The 1980s are considered by a great number of fans to be the golden age of horror cinema. A lot of people grew up in the era, so it is only natural that they are so affected by the movies made within that time. But genre lovers born both before and after the 1980s also have the same fascination. So what is it about the ‘80s horror film that makes it so special?
I think it’s fair to say that by and large, it’s a decade that is idolized—perhaps even more so than any other decade in horror. There are a lot of reasons for this, for why so many people are nostalgic for ‘80s horror, even if they never lived in the ‘80s themselves.
While horror comedies are making a comeback now and we’ve been seeing some great ones recently, the ‘80s contained some of the best ever made. From The Lost Boys to Fright Night to Return of the Living Dead, Jason Lives and so, so many more. But the decade’s great sense of humor was not limited strictly to horror comedies. Humor was just well balanced in the ‘80s.
Filmmakers new when to tell a joke and when not to. Look at features like A Nightmare on Elm Street and just about every good slasher, most of them were not horror comedies, but had great lines and a few laugh out loud moments. An American Werewolf in London is the perfect example. It’s not a comedy, but it’s hilarious nonetheless.
Believe it or not, as much as we make fun of those ‘80s fads, we kind of miss them. Not so much the fashion, at least not for me, but the style. The style that hung over the entire decade, that culmination of music, TV, movies, toys and games that defined the pop culture of the time and made the decade what it was. We define the ‘80s by its pop culture more than any other decade.
Even in the cheap horror movies that couldn’t afford Michael Jackson music or even showing an NES on the screen, that pop culture was stamped on every frame. It’s a time capsule. And even if you never saw it for yourself and are grateful that your video games don’t look like that anymore, it can still be appreciated as a simpler time that just looks by and large more fun.
This is the big draw for many fans. I’ve even heard people born well after the end of the ‘80s say that it seemed like the horror movies of that decade have much better effects than many of the genre entries being made today.
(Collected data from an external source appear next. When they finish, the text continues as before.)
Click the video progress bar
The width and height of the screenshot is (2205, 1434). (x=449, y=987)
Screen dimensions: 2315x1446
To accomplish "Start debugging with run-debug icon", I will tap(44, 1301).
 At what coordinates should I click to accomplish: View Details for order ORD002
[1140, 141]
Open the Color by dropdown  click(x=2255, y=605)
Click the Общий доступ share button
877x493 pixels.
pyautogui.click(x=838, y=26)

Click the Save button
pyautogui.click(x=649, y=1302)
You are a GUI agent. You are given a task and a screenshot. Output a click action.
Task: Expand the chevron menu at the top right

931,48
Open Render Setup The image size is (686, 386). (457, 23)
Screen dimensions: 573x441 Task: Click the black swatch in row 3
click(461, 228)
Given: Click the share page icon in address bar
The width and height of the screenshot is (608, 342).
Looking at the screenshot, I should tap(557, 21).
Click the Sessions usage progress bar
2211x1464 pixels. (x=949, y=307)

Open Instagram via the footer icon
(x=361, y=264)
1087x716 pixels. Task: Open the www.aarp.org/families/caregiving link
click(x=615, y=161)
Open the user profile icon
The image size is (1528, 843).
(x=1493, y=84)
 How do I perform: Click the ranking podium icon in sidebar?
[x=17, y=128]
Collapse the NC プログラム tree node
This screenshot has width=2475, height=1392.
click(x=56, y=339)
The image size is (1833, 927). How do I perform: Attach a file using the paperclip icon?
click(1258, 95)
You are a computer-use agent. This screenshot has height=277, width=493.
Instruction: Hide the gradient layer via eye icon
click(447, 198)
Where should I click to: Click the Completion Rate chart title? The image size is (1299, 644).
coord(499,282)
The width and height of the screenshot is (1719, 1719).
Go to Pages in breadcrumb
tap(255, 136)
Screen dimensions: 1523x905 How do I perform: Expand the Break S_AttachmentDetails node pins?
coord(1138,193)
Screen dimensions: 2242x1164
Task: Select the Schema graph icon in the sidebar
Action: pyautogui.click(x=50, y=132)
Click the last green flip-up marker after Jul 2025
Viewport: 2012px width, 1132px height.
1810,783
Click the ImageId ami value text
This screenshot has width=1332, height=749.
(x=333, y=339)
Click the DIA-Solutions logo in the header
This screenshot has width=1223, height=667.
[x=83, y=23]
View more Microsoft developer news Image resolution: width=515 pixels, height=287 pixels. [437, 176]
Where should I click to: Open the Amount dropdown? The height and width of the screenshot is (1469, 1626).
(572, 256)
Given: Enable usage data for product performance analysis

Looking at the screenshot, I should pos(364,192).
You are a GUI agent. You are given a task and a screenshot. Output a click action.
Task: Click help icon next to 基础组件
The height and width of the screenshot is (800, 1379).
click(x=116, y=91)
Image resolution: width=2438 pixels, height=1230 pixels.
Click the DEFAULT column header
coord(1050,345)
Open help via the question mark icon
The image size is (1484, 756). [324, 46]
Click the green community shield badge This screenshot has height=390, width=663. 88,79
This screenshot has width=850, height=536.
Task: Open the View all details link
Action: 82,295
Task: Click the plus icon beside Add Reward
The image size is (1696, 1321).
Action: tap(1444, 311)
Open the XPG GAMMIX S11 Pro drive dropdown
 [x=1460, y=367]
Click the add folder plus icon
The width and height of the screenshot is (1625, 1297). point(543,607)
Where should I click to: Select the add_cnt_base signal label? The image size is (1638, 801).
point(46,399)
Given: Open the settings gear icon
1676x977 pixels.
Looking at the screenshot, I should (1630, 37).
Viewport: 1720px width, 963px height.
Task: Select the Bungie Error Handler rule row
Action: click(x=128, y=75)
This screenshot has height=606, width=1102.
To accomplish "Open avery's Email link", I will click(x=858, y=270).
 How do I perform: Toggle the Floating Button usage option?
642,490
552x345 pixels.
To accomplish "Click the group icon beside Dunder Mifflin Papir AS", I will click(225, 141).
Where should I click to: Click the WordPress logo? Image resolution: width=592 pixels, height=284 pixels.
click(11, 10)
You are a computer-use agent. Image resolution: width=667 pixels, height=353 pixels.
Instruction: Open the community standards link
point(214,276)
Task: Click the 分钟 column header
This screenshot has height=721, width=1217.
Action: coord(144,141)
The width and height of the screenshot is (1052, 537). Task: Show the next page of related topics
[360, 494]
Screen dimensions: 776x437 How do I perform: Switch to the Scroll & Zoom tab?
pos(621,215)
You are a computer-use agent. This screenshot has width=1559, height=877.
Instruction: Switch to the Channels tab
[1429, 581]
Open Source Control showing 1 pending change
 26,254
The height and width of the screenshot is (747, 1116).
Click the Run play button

A lot of the time, that appears to be true. CGI is a useful tool, but most horror films that use it don’t have the proper budget for it and certainly don’t have the time to render it in anything resembling a realistic way.
The practical effects in the ‘80s were the result of a lot of grueling hard work. That, and there were just so many talented people working at the same time. Tom Savini, Kevin Yagher, Rob Bottin, David Allen, Rick Baker, the list goes on and on. These guys were the best there ever were at doing what they did.
Like pop culture, style is based heavily on influences. Filmmakers feed off each other and many of them working at the same time, around the same age, take inspiration from the same places. This is why each decade sort of seems to have its own overall style. Films in the ‘90’s look different from films in the ‘00’s, etc. The cinematic style of the 1980s, from cinematography down to editing, has always appealed to me and is why I think so many directors now are taking influence from the heavy hitters of that decade.
You didn’t just have great effects artists in the ‘80s, you had the masters of horror. Many of them were still finding their footing at the start of the decade, some of them got their start within the decade, but most produced their best work within that time. John Carpenter, Wes Craven, Dario Argento, George Romero, Joe Dante, Stuart Gordon and so many others, all producing incredible, seminal work.
Not everything they made in that decade knocked it out of the park, but it was still theirs. I can only dream of what it was like to be able to see Carpenter, Craven, Romero and Gordon movies all within about a year of each other. If there’s any reason it truly deserves to be called a golden age, it’s because of the people who made it such.
But of course, the icons weren’t just behind the scenes, they were on the screen as well. While you had the masters of horror creating the seminal horrific images of the century, you also had the iconic boogeymen, the modern day equivalents of the Universal Monsters. Jason, Freddy, Chucky, Michael Myers, Leatherface, Pinhead. Some of them had appeared in an earlier decade and some were just getting their start, but each of them became an icon during that time. This, more than anything, is what we’re missing now.
We have a lot of talented filmmakers out there, but we have no new icons. I don’t expect anyone to try and make something to take the place of these guys, but it would be nice if more directors started trying to put their own new monsters out their and began creating their own imaginative horror mythologies.